The USD/JPY pair attracts some buyers for the second straight day and advances to a four-day high following the disappointing release of Japan’s Household Spending data this Tuesday. Spot prices, however, lack bullish conviction amid mixed fundamental cues and currently trade just below the mid-157.00s area, up 0.15% for the day.

Japan’s internal affairs ministry reported earlier today that consumer spending fell 2.9% YoY in March, compared to a 1.8% drop in the prior month and missing market estimates. This also marks the fourth consecutive month of decline in personal spending amid persistent inflationary pressure and comes on top of economic concerns stemming from rising US-Iran tensions, which, in turn, undermines the Japanese Yen (JPY). Apart from this, a modest US Dollar (USD) uptick acts as a tailwind for the USD/JPY pair.

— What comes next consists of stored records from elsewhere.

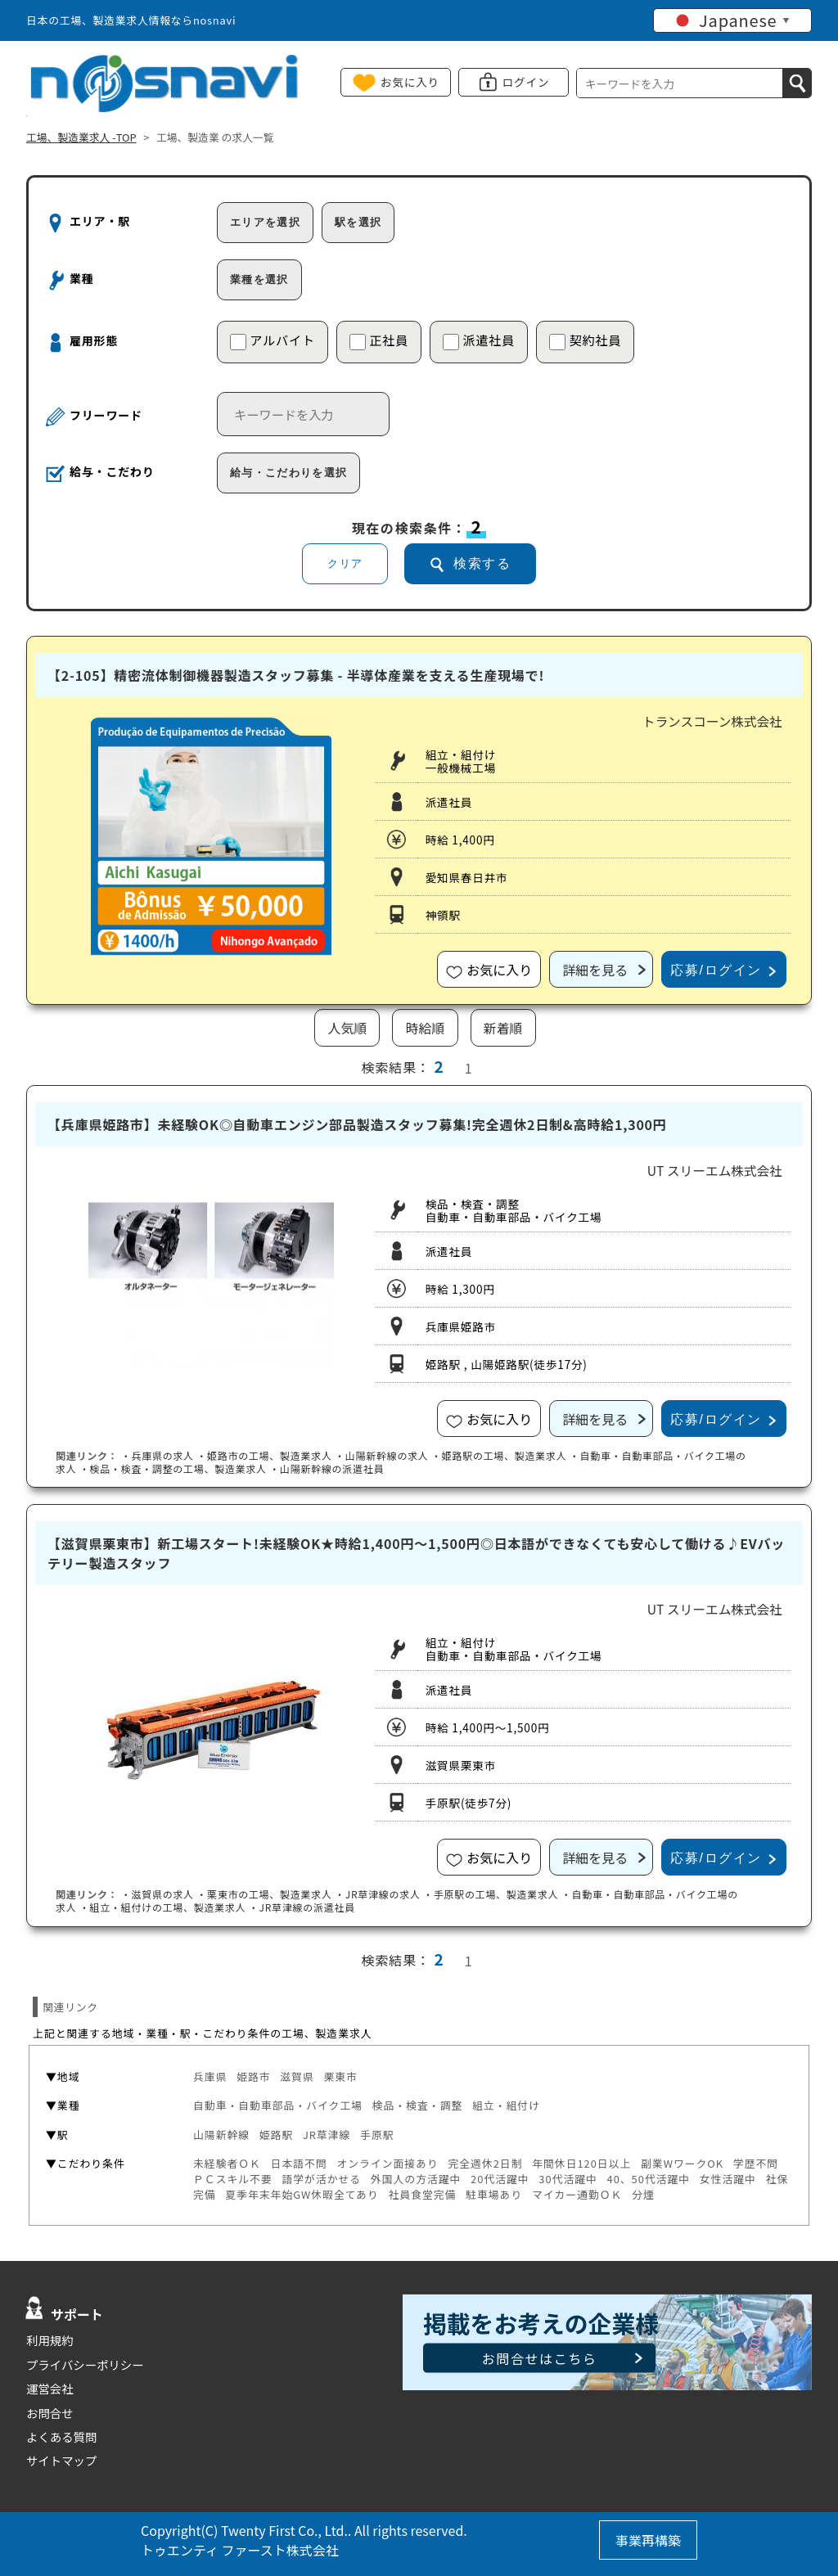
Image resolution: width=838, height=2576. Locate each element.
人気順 (347, 1028)
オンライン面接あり (387, 2163)
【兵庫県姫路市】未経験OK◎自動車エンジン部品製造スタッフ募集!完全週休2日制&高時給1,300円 (357, 1124)
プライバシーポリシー (85, 2364)
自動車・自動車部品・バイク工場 (278, 2105)
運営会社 (50, 2388)
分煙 (643, 2194)
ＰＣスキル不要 (233, 2178)
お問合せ (50, 2412)
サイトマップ (61, 2460)
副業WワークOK (682, 2163)
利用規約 (50, 2340)
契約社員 (585, 340)
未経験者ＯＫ (227, 2163)
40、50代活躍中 (649, 2178)
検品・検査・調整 (417, 2105)
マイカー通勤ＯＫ (577, 2194)
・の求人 (157, 1455)
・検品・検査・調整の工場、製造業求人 (173, 1468)
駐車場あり (494, 2194)
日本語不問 (299, 2163)
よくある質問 (61, 2436)
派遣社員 (479, 340)
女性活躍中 (728, 2178)
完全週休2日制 (485, 2163)
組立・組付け (506, 2105)
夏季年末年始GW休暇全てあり (301, 2194)
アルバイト (272, 340)
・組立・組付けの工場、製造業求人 (162, 1907)
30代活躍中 (567, 2178)
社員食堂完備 (422, 2194)
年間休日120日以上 (581, 2163)
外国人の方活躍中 (416, 2178)
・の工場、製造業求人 (263, 1455)
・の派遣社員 (326, 1468)
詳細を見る (595, 970)
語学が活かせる (321, 2178)
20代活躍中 (500, 2178)
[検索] (796, 83)
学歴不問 (755, 2163)
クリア (345, 563)
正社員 (378, 340)
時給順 (424, 1028)
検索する (482, 563)
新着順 (503, 1028)
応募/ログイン (716, 970)
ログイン (526, 82)
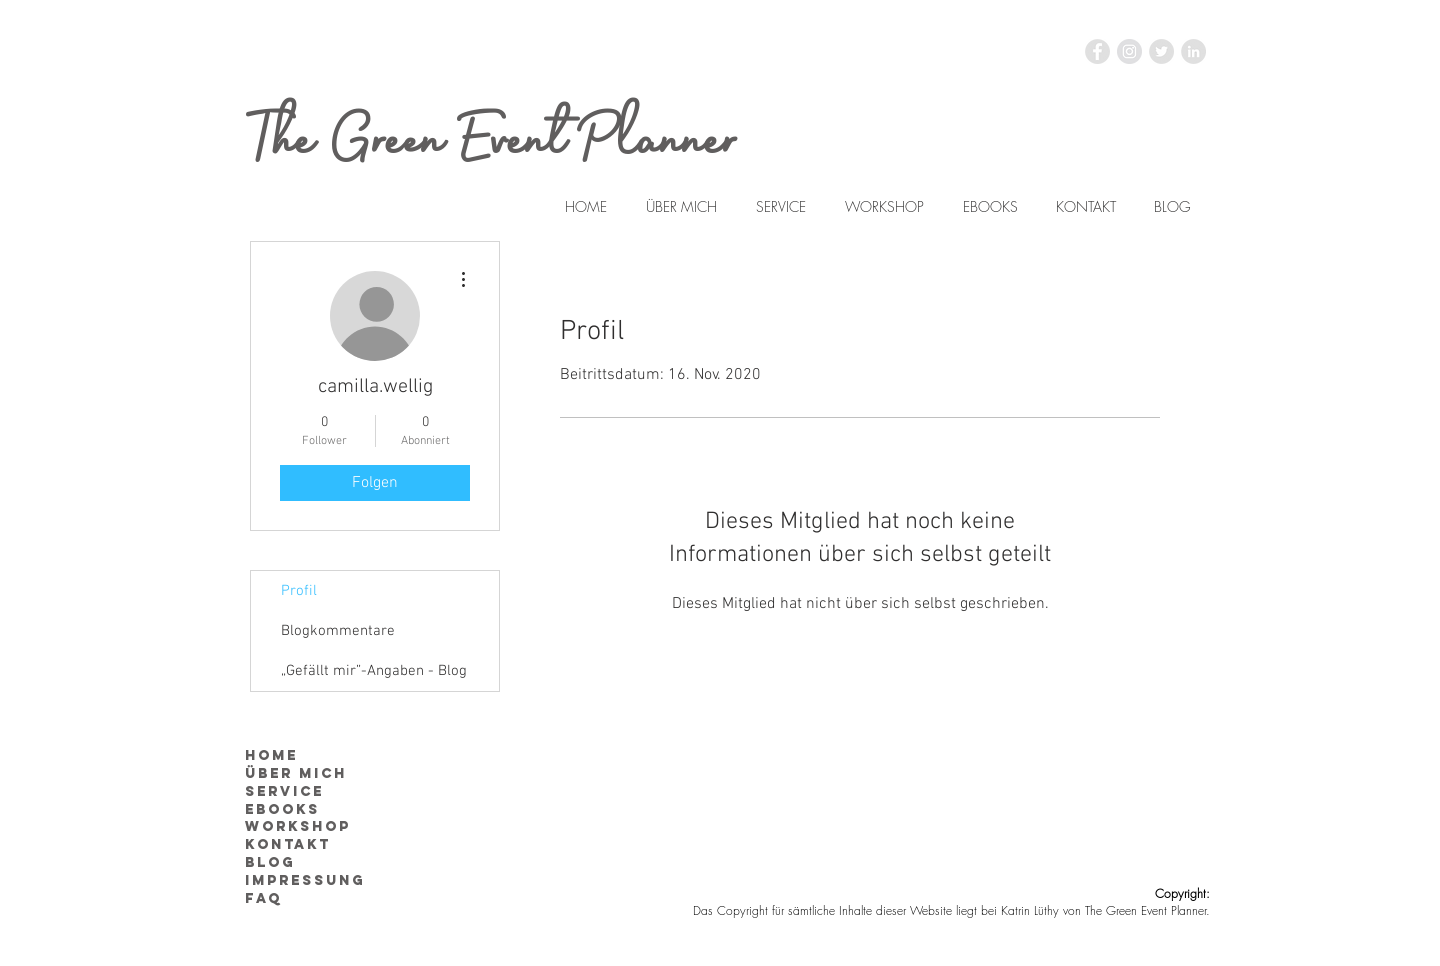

The recent optimism over a potential US-Iran peace deal faded rather quickly amid major disagreements over Tehran’s nuclear program and a standoff over the critical Strait of Hormuz. Furthermore, US President Donald Trump said that the ongoing US-Iran ceasefire was “unbelievably weak” and was on “massive life support.” This keeps geopolitical risks in play and underpins the USD’s reserve currency status. The USD bulls, however, opt to wait for the release of the US consumer inflation figures later today.

The crucial data will play a key role in influencing market expectations about the US Federal Reserve’s (Fed) policy outlook and provide some meaningful impetus to the USD. In the meantime, traders have been scaling back their bets for a Fed rate hike in 2026, which marks a significant divergence in comparison to the BoJ’s relatively hawkish outlook. In fact, BoJ’s Summary of Opinions from the April meeting left the door open for an imminent rate hike. This might further contribute to capping the USD/JPY pair.